━━━━━ Dataset content

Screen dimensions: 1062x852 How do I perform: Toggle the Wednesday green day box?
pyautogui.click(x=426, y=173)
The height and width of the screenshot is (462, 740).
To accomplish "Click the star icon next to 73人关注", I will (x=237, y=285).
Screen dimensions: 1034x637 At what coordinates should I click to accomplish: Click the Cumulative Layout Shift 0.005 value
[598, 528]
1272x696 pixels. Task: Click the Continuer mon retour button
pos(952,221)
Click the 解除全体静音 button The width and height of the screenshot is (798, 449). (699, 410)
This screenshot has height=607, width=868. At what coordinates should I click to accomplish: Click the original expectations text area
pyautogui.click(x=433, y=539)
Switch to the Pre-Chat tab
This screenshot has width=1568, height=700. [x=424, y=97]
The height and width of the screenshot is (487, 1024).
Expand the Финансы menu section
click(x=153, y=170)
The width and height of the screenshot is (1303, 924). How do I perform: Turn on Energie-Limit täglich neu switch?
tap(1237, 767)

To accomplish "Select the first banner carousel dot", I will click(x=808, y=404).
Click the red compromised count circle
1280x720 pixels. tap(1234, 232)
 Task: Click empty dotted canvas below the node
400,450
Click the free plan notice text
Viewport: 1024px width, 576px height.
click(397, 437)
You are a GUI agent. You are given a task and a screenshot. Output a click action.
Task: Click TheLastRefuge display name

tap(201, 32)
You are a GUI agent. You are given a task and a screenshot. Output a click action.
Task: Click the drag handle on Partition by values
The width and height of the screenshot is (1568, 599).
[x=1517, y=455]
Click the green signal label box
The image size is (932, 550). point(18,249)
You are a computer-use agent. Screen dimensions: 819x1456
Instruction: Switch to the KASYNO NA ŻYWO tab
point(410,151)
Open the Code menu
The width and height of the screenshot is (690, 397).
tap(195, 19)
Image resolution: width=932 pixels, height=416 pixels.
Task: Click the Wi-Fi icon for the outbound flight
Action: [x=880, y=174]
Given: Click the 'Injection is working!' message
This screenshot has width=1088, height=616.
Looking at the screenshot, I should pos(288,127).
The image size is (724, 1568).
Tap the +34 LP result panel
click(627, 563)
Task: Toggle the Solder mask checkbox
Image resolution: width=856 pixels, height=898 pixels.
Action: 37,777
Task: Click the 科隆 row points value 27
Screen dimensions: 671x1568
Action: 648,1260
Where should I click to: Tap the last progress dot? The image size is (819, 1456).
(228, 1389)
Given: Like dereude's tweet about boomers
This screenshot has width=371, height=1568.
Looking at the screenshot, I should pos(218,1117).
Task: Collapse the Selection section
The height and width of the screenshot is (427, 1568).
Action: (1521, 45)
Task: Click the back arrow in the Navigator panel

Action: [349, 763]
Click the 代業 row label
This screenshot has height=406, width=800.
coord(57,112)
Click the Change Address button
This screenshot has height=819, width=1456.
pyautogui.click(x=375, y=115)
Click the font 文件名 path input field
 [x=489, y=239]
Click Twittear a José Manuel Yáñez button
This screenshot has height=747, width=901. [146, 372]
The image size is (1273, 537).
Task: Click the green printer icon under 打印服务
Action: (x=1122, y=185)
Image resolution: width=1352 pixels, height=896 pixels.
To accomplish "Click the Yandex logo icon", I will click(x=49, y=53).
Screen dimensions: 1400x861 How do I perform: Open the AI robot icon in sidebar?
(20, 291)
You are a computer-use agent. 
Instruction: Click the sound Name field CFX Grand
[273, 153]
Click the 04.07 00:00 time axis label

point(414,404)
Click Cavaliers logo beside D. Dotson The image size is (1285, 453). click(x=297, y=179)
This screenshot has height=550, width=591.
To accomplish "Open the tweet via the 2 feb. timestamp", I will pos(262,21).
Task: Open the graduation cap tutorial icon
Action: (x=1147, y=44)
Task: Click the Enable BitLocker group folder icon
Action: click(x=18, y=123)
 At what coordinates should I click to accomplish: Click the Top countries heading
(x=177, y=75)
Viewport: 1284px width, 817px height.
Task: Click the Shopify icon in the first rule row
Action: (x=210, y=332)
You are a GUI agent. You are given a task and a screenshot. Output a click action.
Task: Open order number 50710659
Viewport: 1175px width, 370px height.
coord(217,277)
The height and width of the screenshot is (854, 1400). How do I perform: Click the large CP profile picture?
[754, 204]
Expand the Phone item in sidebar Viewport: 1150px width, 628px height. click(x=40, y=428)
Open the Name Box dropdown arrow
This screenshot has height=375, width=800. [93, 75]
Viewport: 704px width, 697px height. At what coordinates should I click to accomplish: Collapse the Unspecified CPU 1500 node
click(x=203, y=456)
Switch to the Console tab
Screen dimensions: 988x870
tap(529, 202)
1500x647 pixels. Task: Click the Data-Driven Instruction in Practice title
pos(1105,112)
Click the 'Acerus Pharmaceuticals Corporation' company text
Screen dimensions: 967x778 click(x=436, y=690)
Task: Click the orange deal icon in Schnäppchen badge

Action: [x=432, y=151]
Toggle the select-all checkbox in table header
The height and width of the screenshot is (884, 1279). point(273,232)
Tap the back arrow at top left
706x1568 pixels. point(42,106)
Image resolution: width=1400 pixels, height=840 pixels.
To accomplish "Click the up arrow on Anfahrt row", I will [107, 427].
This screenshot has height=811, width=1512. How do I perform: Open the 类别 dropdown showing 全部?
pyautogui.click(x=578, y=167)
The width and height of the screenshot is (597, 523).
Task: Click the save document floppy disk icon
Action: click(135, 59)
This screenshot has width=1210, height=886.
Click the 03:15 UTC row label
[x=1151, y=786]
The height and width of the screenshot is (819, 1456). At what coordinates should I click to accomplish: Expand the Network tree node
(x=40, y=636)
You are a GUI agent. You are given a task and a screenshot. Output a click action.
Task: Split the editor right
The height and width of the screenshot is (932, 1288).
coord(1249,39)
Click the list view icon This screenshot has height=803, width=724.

━━━━━━━━━━

What is needed -
All entries are to be repeated exactly and completely.

Task result -
Screen dimensions: 1062x852 How do I perform: Toggle the Wednesday green day box?
pyautogui.click(x=426, y=173)
The height and width of the screenshot is (462, 740).
To accomplish "Click the star icon next to 73人关注", I will (x=237, y=285).
Screen dimensions: 1034x637 At what coordinates should I click to accomplish: Click the Cumulative Layout Shift 0.005 value
[598, 528]
1272x696 pixels. Task: Click the Continuer mon retour button
pos(952,221)
Click the 解除全体静音 button The width and height of the screenshot is (798, 449). (699, 410)
This screenshot has height=607, width=868. At what coordinates should I click to accomplish: Click the original expectations text area
pyautogui.click(x=433, y=539)
Switch to the Pre-Chat tab
This screenshot has width=1568, height=700. [x=424, y=97]
The height and width of the screenshot is (487, 1024).
Expand the Финансы menu section
click(x=153, y=170)
The width and height of the screenshot is (1303, 924). How do I perform: Turn on Energie-Limit täglich neu switch?
tap(1237, 767)

To accomplish "Select the first banner carousel dot", I will click(x=808, y=404).
Click the red compromised count circle
1280x720 pixels. tap(1234, 232)
 Task: Click empty dotted canvas below the node
400,450
Click the free plan notice text
Viewport: 1024px width, 576px height.
click(397, 437)
You are a GUI agent. You are given a task and a screenshot. Output a click action.
Task: Click TheLastRefuge display name

tap(201, 32)
You are a GUI agent. You are given a task and a screenshot. Output a click action.
Task: Click the drag handle on Partition by values
The width and height of the screenshot is (1568, 599).
[x=1517, y=455]
Click the green signal label box
The image size is (932, 550). point(18,249)
You are a computer-use agent. Screen dimensions: 819x1456
Instruction: Switch to the KASYNO NA ŻYWO tab
point(410,151)
Open the Code menu
The width and height of the screenshot is (690, 397).
tap(195, 19)
Image resolution: width=932 pixels, height=416 pixels.
Task: Click the Wi-Fi icon for the outbound flight
Action: [x=880, y=174]
Given: Click the 'Injection is working!' message
This screenshot has width=1088, height=616.
Looking at the screenshot, I should pos(288,127).
The image size is (724, 1568).
Tap the +34 LP result panel
click(627, 563)
Task: Toggle the Solder mask checkbox
Image resolution: width=856 pixels, height=898 pixels.
Action: 37,777
Task: Click the 科隆 row points value 27
Screen dimensions: 671x1568
Action: 648,1260
Where should I click to: Tap the last progress dot? The image size is (819, 1456).
(228, 1389)
Given: Like dereude's tweet about boomers
This screenshot has width=371, height=1568.
Looking at the screenshot, I should pos(218,1117).
Task: Collapse the Selection section
The height and width of the screenshot is (427, 1568).
Action: (1521, 45)
Task: Click the back arrow in the Navigator panel

Action: [349, 763]
Click the 代業 row label
This screenshot has height=406, width=800.
coord(57,112)
Click the Change Address button
This screenshot has height=819, width=1456.
pyautogui.click(x=375, y=115)
Click the font 文件名 path input field
 [x=489, y=239]
Click Twittear a José Manuel Yáñez button
This screenshot has height=747, width=901. [146, 372]
The image size is (1273, 537).
Task: Click the green printer icon under 打印服务
Action: (x=1122, y=185)
Image resolution: width=1352 pixels, height=896 pixels.
To accomplish "Click the Yandex logo icon", I will click(x=49, y=53).
Screen dimensions: 1400x861 How do I perform: Open the AI robot icon in sidebar?
(20, 291)
You are a computer-use agent. 
Instruction: Click the sound Name field CFX Grand
[273, 153]
Click the 04.07 00:00 time axis label

point(414,404)
Click Cavaliers logo beside D. Dotson The image size is (1285, 453). click(x=297, y=179)
This screenshot has height=550, width=591.
To accomplish "Open the tweet via the 2 feb. timestamp", I will pos(262,21).
Task: Open the graduation cap tutorial icon
Action: (x=1147, y=44)
Task: Click the Enable BitLocker group folder icon
Action: click(x=18, y=123)
 At what coordinates should I click to accomplish: Click the Top countries heading
(x=177, y=75)
Viewport: 1284px width, 817px height.
Task: Click the Shopify icon in the first rule row
Action: (x=210, y=332)
You are a GUI agent. You are given a task and a screenshot. Output a click action.
Task: Open order number 50710659
Viewport: 1175px width, 370px height.
coord(217,277)
The height and width of the screenshot is (854, 1400). How do I perform: Click the large CP profile picture?
[754, 204]
Expand the Phone item in sidebar Viewport: 1150px width, 628px height. click(x=40, y=428)
Open the Name Box dropdown arrow
This screenshot has height=375, width=800. [93, 75]
Viewport: 704px width, 697px height. At what coordinates should I click to accomplish: Collapse the Unspecified CPU 1500 node
click(x=203, y=456)
Switch to the Console tab
Screen dimensions: 988x870
tap(529, 202)
1500x647 pixels. Task: Click the Data-Driven Instruction in Practice title
pos(1105,112)
Click the 'Acerus Pharmaceuticals Corporation' company text
Screen dimensions: 967x778 click(x=436, y=690)
Task: Click the orange deal icon in Schnäppchen badge

Action: [x=432, y=151]
Toggle the select-all checkbox in table header
The height and width of the screenshot is (884, 1279). point(273,232)
Tap the back arrow at top left
706x1568 pixels. point(42,106)
Image resolution: width=1400 pixels, height=840 pixels.
To accomplish "Click the up arrow on Anfahrt row", I will [107, 427].
This screenshot has height=811, width=1512. How do I perform: Open the 类别 dropdown showing 全部?
pyautogui.click(x=578, y=167)
The width and height of the screenshot is (597, 523).
Task: Click the save document floppy disk icon
Action: click(135, 59)
This screenshot has width=1210, height=886.
Click the 03:15 UTC row label
[x=1151, y=786]
The height and width of the screenshot is (819, 1456). At what coordinates should I click to accomplish: Expand the Network tree node
(x=40, y=636)
You are a GUI agent. You are given a task and a screenshot. Output a click action.
Task: Split the editor right
The height and width of the screenshot is (932, 1288).
coord(1249,39)
Click the list view icon This screenshot has height=803, width=724.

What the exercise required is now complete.